BATILI GÖZÜYLE OSMANLI TÜRKLERİ

Osmanlı memleketlerini ve hususiyle İstanbul'u gezmeye gelen aşağı-yukarı bütün seyyahlar, Türkler'in tabiat sevgisine atıfta bulunurlar ve bunu çok açık bir şekilde belirtirler. Meselâ bunlardan Fransız Alphonse de Lamartine diyor ki:
"Türkler'deki tabiat sevgisi hudutsuzdur. Bu milletin başlıca insiyâki, sevk-i tabiîsi (iç güdüsü) budur. Soylu, kibar veya halk adamı, büyük ve küçük bütün Türkler'in tek bir isteği, tek bir duygusu var: Göz zevki, güzel bir ufku seyretmek zevki. Eğer evinin yeri uygun değil, kişi yoksulsa; hiç değilse bir ağaca, kuşlara, bir koyuna, bir toprak parçası üstündeki basit kulübesinin çevresindeki ötüşen güvercinlere mâlik olmak ister. Zira bu ona yeter."
Evet, nerede yüksek, zarif, İlâhî güzellikte bir tümsek, bir tepe, bir tabiat parçası varsa orada muhakkak bir câmi, bir saray, veya bir basit Türk evi görülürdü. Hârikulâde bir ufkun karşısında oturmak; başının üstünde ağaç dalları ve yanında bir çeşme, gözünün önünde kırlar veyahut deniz... Ve orada ufuklara doğru mütefekkirâne bir seyirle saatler, günler geçirmek... İşte Osmanlı Türkleri'nin yani o mübârek ecdâdımızın hayatı böylesine zarif ve mânâlıydı...
Onlar kalabalıklar içinde yaşamanın verebildiği hazlara pek kıymet vermezlerdi. Tabiattan aldıkları onlara yeterdi. Tefekkür eder, tezekkür eder, namaz ve niyazla meşgul olurlardı.

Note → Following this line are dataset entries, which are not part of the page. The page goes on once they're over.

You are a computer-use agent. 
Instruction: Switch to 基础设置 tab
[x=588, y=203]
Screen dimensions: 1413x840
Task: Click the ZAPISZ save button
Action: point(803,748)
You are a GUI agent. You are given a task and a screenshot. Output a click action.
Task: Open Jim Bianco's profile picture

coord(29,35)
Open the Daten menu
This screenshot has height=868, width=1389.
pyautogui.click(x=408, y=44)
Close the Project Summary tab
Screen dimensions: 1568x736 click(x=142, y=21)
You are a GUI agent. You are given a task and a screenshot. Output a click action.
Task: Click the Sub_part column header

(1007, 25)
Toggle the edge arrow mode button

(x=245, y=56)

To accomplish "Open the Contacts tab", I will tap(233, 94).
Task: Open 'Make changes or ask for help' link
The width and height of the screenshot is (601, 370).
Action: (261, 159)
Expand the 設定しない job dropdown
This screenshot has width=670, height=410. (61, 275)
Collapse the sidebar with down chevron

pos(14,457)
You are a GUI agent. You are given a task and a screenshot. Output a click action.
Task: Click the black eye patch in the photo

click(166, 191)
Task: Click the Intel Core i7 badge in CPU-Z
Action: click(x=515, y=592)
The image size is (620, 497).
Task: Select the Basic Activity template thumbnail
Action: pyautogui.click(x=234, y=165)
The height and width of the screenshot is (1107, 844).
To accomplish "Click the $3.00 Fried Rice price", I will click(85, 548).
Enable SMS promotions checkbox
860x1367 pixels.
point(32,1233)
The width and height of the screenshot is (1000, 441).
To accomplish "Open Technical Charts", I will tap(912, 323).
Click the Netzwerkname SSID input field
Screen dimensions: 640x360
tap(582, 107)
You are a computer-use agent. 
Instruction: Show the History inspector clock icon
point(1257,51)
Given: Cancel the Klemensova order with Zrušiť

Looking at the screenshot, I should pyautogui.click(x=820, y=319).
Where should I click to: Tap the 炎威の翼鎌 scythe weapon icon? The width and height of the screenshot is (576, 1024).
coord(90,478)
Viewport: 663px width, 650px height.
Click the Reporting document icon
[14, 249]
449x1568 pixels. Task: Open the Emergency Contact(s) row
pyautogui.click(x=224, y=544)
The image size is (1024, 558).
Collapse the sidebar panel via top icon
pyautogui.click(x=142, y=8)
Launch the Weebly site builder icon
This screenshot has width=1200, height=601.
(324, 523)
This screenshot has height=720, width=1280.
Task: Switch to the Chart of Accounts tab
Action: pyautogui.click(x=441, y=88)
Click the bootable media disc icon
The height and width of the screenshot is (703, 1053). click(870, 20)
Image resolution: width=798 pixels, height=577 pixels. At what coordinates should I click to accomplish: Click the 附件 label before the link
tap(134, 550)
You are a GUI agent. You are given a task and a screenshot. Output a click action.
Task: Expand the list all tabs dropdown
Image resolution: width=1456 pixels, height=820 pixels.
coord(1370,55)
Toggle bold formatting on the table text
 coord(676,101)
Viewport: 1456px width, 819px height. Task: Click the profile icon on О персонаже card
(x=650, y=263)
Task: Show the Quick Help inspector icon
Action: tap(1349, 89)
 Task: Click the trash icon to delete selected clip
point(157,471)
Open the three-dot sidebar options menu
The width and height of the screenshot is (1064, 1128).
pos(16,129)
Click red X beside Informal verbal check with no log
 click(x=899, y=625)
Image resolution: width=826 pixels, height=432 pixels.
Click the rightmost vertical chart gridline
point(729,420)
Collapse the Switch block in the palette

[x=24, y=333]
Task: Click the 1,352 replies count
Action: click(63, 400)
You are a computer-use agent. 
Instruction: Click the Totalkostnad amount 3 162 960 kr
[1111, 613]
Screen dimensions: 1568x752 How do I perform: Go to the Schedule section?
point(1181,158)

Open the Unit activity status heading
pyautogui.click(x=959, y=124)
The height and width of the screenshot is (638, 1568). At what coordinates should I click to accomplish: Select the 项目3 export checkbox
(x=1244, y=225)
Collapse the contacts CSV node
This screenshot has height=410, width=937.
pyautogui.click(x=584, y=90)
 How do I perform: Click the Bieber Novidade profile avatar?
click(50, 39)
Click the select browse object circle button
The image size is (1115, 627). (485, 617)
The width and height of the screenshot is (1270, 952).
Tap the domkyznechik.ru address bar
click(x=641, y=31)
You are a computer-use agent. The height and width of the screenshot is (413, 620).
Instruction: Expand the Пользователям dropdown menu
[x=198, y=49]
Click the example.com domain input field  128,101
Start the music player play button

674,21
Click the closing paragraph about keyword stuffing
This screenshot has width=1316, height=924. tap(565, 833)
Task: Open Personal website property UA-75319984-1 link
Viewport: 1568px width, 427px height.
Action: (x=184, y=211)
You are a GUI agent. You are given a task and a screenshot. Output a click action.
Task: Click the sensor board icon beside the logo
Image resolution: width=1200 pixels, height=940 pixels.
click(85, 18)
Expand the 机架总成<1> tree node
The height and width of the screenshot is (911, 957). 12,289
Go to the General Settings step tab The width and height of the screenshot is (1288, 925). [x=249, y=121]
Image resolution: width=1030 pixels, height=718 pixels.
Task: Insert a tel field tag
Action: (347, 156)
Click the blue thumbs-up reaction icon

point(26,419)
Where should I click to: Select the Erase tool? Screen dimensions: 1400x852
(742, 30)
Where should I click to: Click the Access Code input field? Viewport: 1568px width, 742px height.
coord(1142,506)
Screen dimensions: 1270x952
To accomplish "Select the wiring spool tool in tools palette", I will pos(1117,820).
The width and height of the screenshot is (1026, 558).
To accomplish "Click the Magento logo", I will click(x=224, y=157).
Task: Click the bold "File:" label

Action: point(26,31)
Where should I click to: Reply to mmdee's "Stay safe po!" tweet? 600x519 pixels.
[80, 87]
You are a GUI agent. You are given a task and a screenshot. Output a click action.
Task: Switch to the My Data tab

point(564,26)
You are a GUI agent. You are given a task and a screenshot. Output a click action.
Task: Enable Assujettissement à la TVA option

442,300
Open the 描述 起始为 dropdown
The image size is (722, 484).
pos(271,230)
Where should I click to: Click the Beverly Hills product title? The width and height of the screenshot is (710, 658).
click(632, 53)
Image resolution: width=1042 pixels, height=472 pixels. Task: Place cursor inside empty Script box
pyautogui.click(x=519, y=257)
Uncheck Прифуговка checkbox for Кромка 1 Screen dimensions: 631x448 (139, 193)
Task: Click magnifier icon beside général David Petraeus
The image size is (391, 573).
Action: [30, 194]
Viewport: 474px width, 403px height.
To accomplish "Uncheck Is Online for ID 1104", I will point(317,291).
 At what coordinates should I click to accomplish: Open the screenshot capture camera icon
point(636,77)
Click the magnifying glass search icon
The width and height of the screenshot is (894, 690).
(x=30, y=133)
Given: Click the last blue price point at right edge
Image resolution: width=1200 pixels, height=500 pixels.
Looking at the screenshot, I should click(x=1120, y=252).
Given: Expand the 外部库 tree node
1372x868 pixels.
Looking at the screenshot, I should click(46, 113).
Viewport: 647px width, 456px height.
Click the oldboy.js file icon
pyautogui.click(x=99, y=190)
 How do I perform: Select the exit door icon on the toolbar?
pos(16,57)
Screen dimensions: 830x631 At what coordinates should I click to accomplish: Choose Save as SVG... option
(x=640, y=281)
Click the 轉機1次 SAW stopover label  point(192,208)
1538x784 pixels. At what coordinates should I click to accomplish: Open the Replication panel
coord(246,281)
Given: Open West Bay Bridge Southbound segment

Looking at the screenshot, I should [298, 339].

Bir İngiliz olan Julia Pardoe ise, "Türkler kendilerini, yalnız Allâh'ın kulu sayarlar. Bunun için de dünyanın mallarına iğreti gözüyle bakarlar, kendilerindeki fazla olan şeyleri de olmayanlara verirler" diye tavsif ederek şöyle devam eder: "Türk, mutluluğu, bilhassa bütün zevklerin sâde ve en tabiî olanında bulur.... etrafını seyrederek ve kendi kendine düşünerek, bulunduğu yerdeki güzelliğin verdiği tam bir sükûn ve huzur içinde hiç bıkmadan saatlerce oturur."
Pardoe şunları da sözlerine ilâve ediyor: "Batı'nın şâşaalı isrâfından, süslü salonlarından, büyük sosyetelerin parfüm kokusu sinmiş duvarlarından bir Türk'ün ince zevki ve hâkim bir tepeden bahar çiçekleri kokusu yayan bir vâdiye bakışı, zevklerin en iyisidir. Biz onları bilimde olduğu kadar, eğlenmede de geri bıraktığımıza kendimizi inandırmaya çalışarak şarlatanlık yaparken, onlar hayatın tadını çıkarıyorlar."